[Task to carry out]
A single number is expected: the count of lines below where the word "optional" occurs.

[Records for processing]
=====

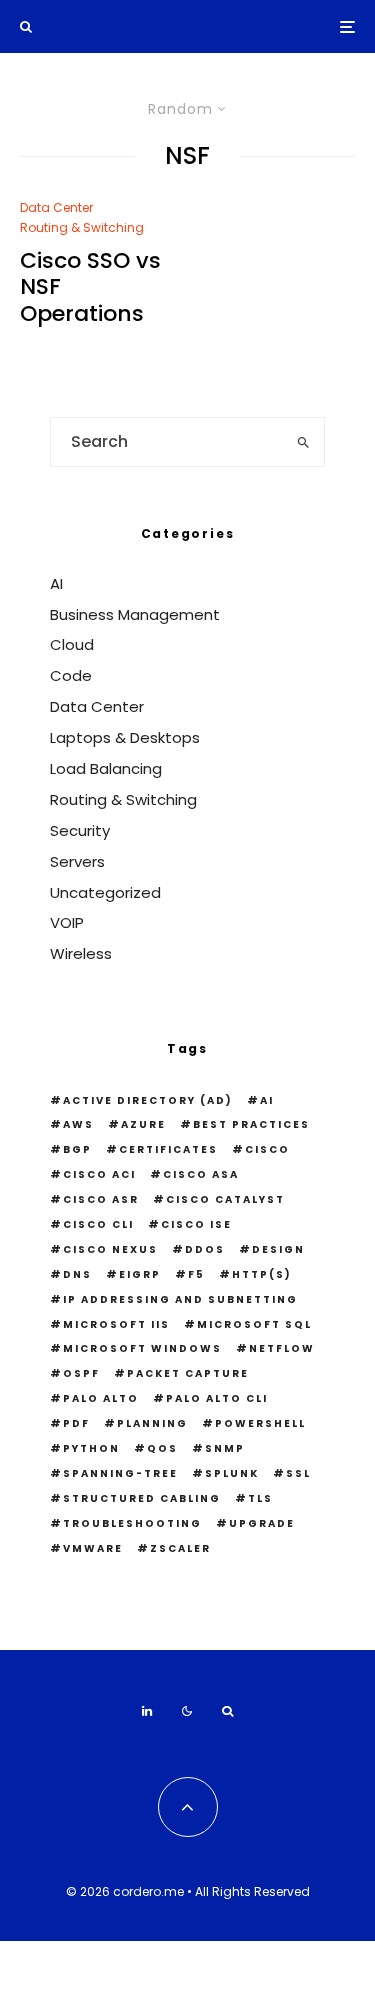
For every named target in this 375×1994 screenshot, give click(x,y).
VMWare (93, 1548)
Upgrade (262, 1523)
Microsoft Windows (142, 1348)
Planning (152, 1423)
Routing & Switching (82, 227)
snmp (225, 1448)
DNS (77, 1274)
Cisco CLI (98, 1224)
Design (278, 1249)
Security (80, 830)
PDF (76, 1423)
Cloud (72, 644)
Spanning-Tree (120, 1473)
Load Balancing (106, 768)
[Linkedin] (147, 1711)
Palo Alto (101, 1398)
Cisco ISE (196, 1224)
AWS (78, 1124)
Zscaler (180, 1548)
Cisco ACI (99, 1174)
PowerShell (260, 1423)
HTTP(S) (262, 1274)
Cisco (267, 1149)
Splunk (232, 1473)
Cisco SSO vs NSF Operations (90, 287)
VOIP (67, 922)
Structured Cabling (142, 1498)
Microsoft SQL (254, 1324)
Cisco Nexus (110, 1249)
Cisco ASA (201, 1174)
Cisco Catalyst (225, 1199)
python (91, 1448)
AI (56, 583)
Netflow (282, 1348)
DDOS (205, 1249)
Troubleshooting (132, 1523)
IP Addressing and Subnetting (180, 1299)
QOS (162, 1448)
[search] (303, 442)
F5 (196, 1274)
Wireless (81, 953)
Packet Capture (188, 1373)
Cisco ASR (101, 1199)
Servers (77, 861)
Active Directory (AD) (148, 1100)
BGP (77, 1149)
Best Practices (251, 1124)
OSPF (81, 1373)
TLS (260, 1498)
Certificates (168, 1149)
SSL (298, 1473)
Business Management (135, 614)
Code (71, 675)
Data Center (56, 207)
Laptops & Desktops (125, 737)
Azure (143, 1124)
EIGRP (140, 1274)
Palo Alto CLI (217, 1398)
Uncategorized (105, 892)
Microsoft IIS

=====

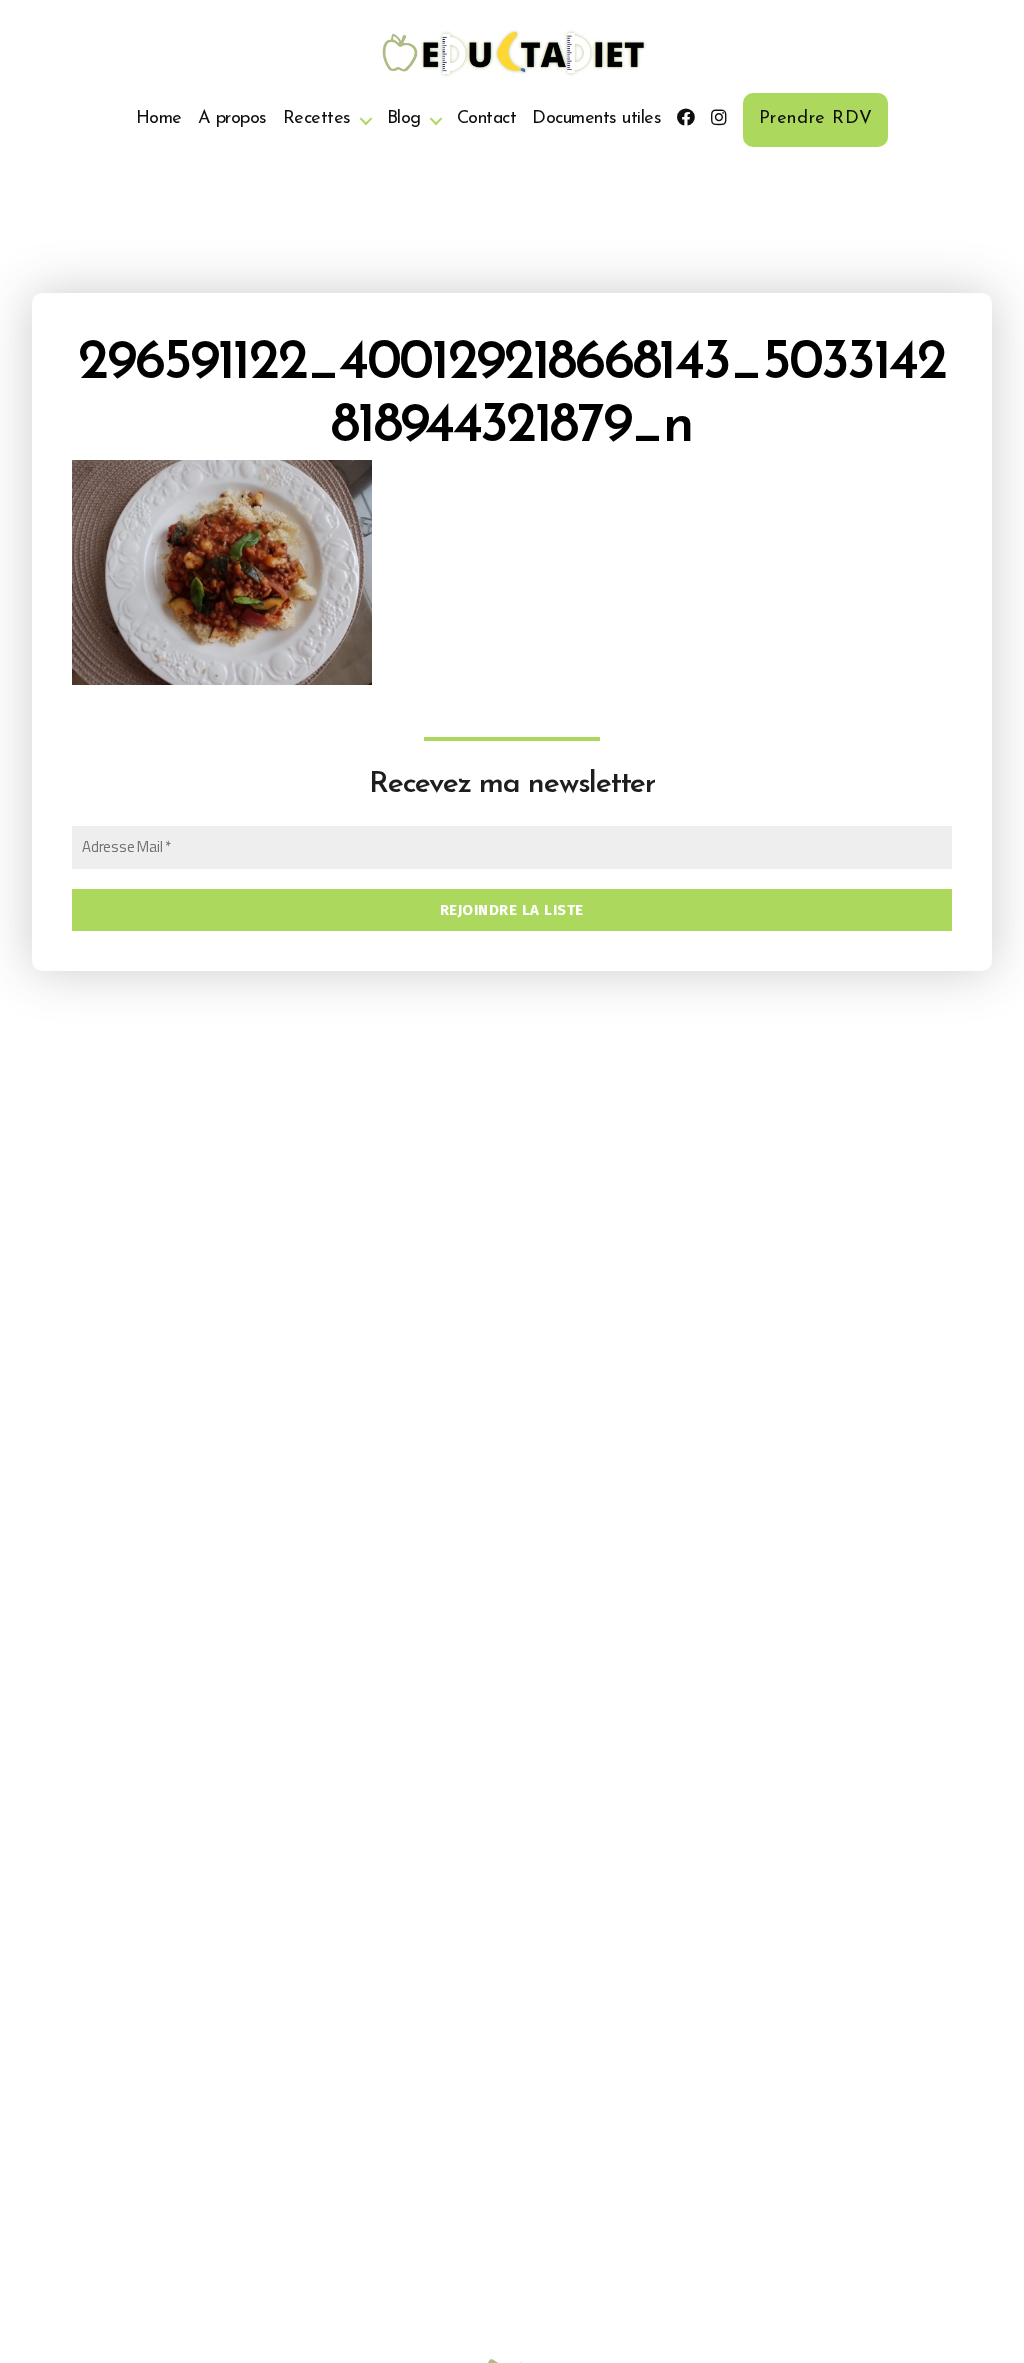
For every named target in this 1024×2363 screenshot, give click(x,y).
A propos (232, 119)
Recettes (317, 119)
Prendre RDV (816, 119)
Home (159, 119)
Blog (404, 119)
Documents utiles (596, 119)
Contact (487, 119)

=====

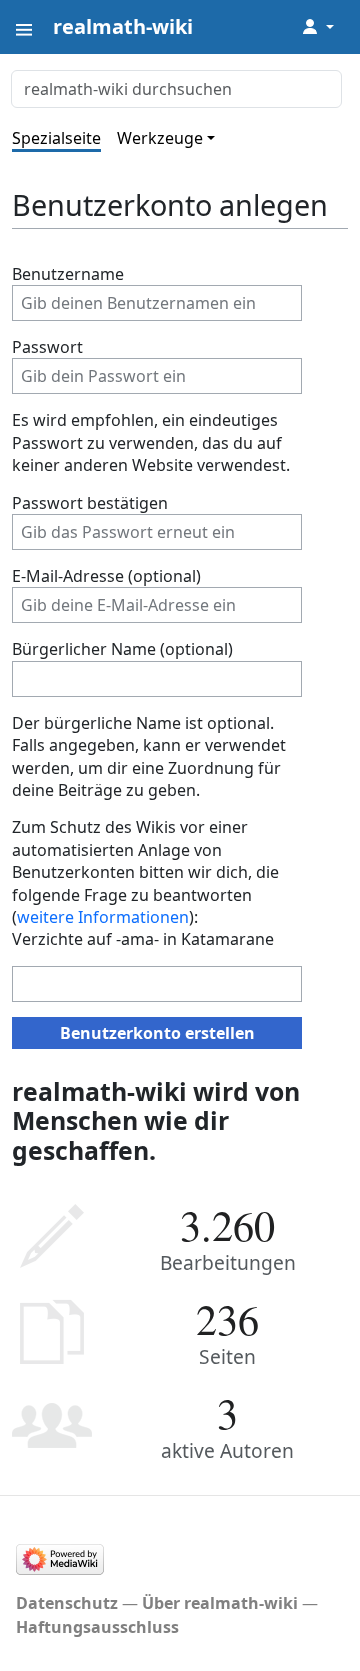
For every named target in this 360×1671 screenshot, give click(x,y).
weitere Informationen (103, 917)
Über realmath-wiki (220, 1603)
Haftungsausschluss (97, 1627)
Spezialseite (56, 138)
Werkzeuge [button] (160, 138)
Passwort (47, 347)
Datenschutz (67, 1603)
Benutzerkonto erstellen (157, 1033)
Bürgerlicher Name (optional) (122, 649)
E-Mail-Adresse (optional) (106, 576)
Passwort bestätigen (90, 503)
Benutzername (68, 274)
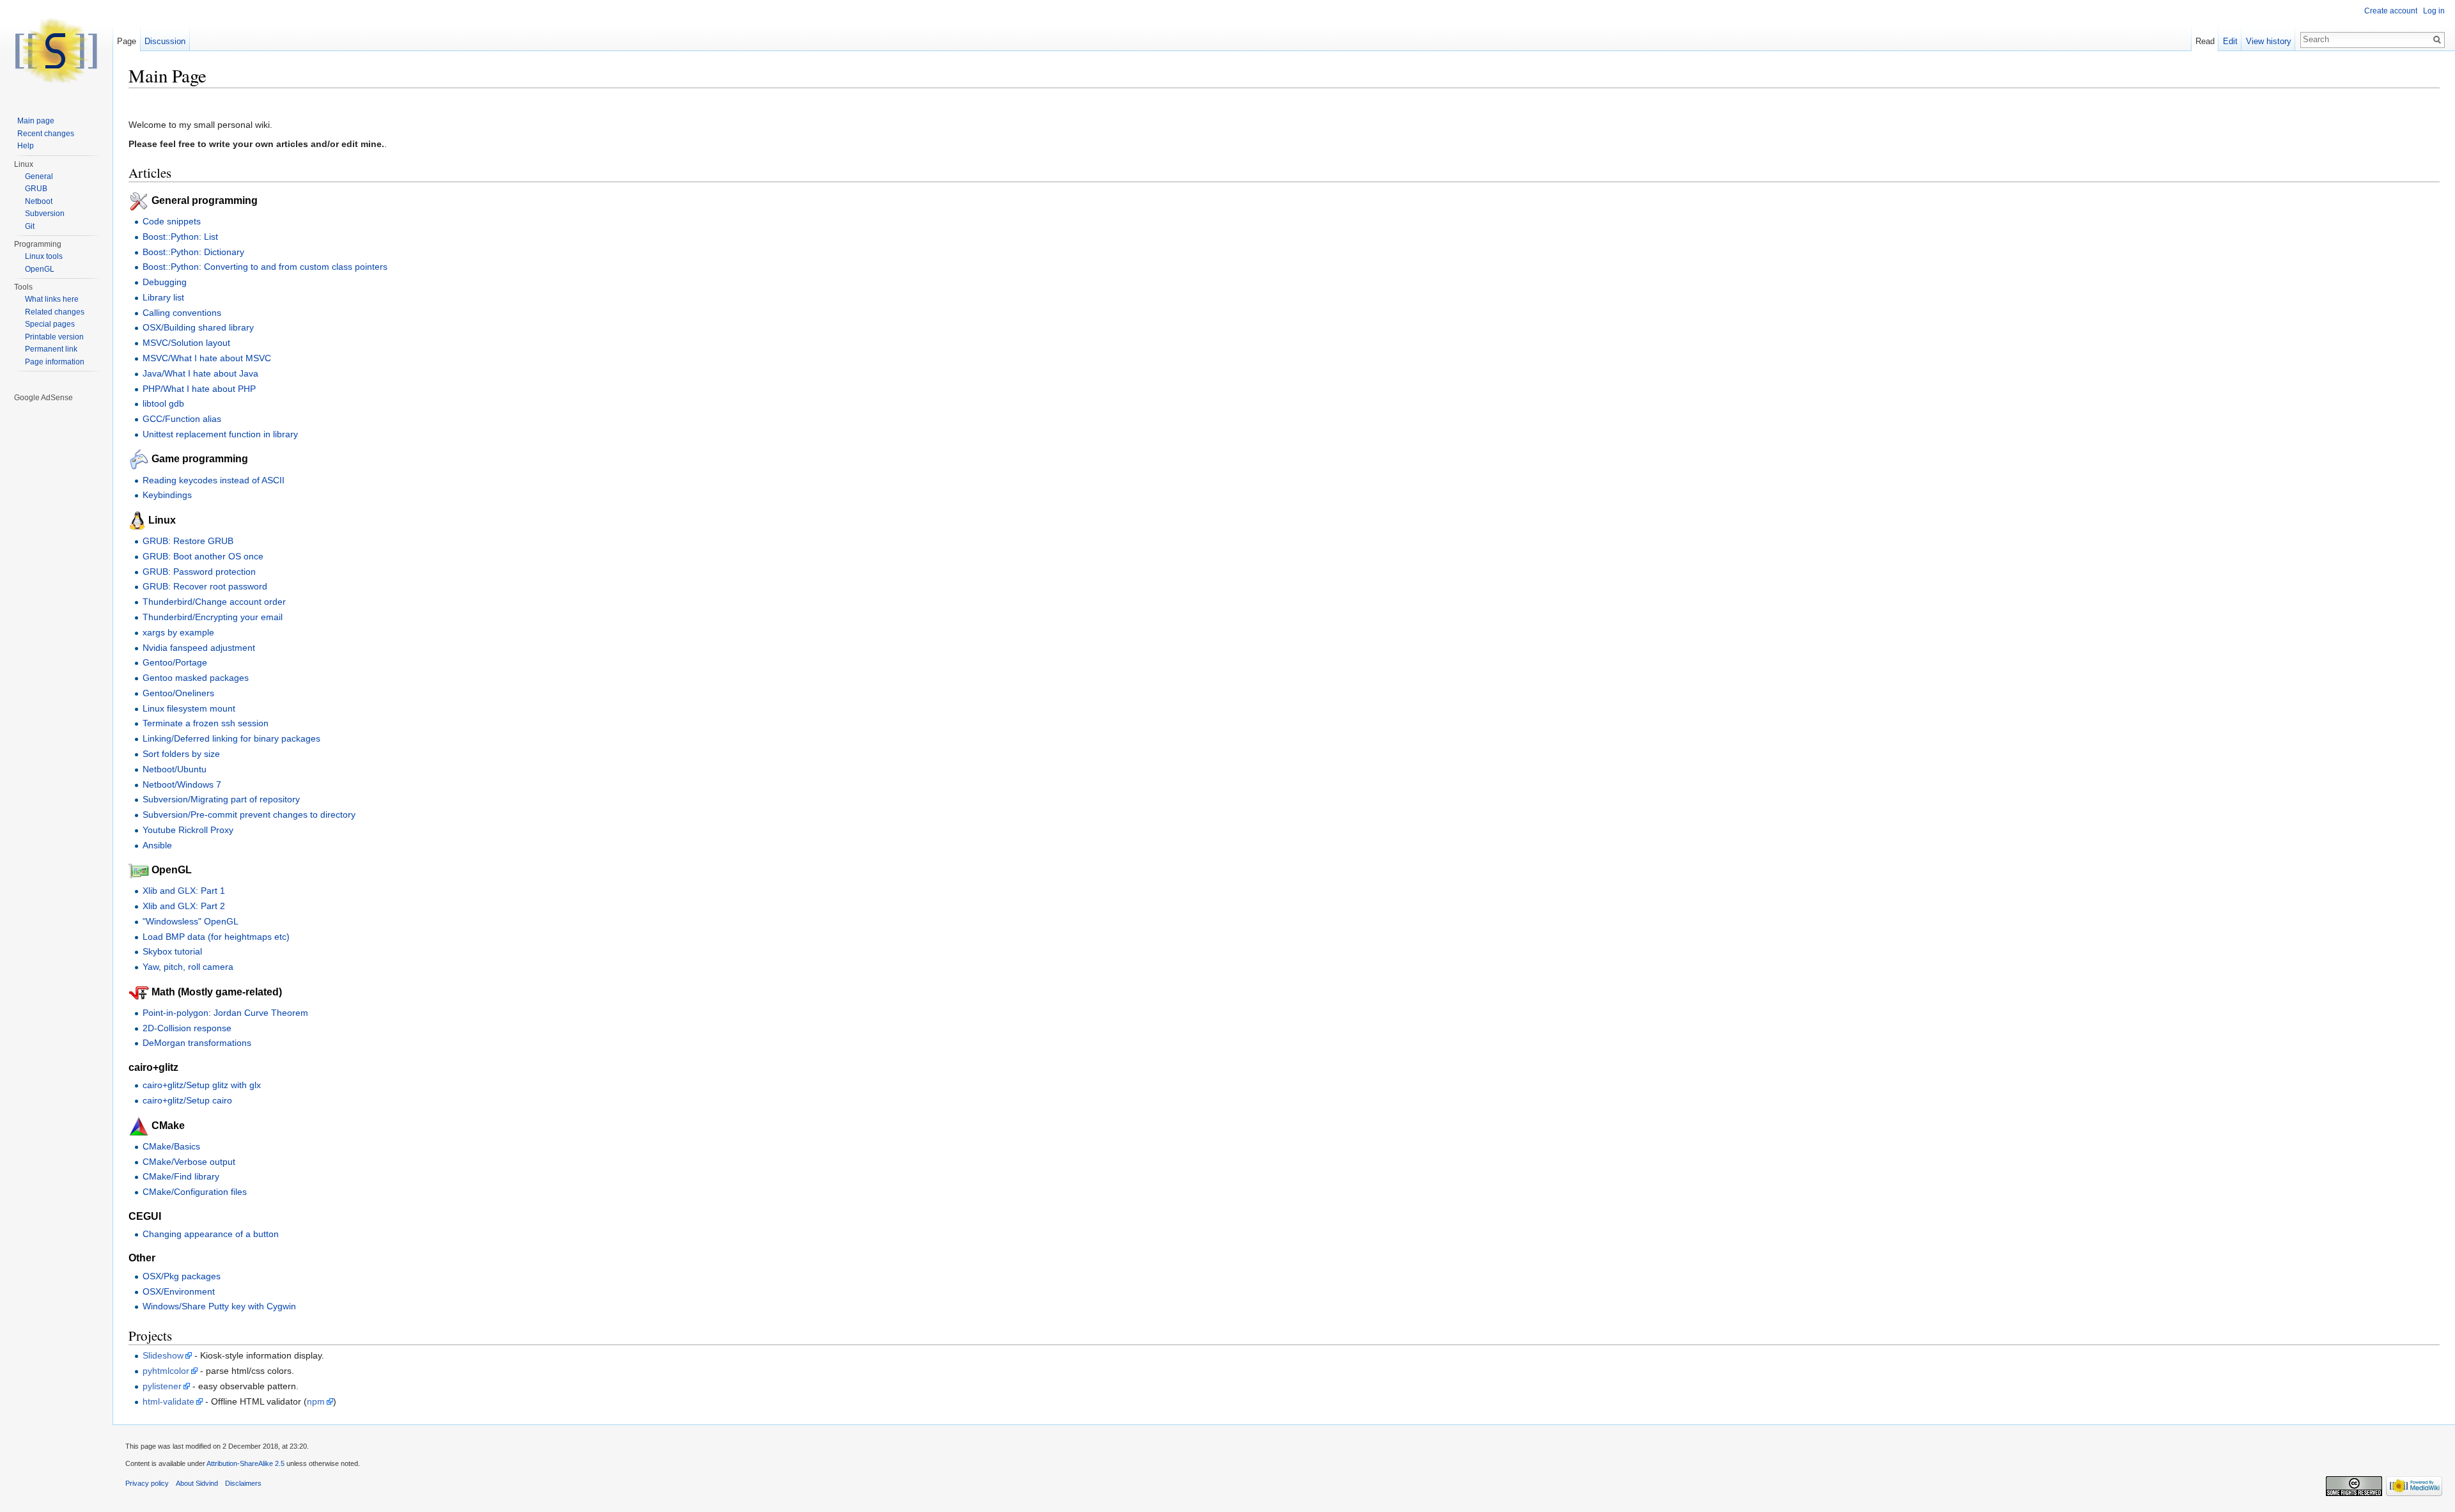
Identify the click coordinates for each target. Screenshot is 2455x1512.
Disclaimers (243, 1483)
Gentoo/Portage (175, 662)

=====

[Solution]
2